Double-standards IMHO

Dollymixtureyumyum · 01/11/2015 06:57

Angry this thread makes me mad or some of the replies
to it anyway
Not her grandchild!! If we were talking about a young child here that would never have been said.
The OP has feelings of repression because she mentioned she now and again wonders what it would be like to have a nice holiday with her DH, for gods sake show me a mum who never longed for something like that.
Also teenagers are capable of sitting and having a meal with adults and the bit that someone said about your stepson being immature because he winds up his dad well my nephew and brother are the same and they have such a lovely relationship because they can laugh with each other.
OP you sound lovely and your stepson is lucky to have you and you are certainly not at all BU.
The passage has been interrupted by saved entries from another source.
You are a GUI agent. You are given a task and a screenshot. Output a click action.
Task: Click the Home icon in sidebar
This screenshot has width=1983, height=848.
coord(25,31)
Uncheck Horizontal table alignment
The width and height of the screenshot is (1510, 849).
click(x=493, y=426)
Mehitabel6 · 01/11/2015 07:24

I agree wannaBe.
I can't see what difference the biological part makes. A step child comes as part of the package. As OP appears to have a step father I expect her mother would take great exception to OP saying 'we just want to take you out as family and your DH can stay at home' - yet it seems OK to do this with her step grandchild.

CrazyCatLady13 · 01/11/2015 09:02

My DSis has 2 bio children from previous marriage, 2 step children, one child with new DH. I treat them all equally, in terms of time and money (time as much as possible as the SC spend most of their time with their mum). I wouldn't dream of doing it differently, they're the family my Dsis chose! OP, you sound like a great SM, fighting your DSS's corner.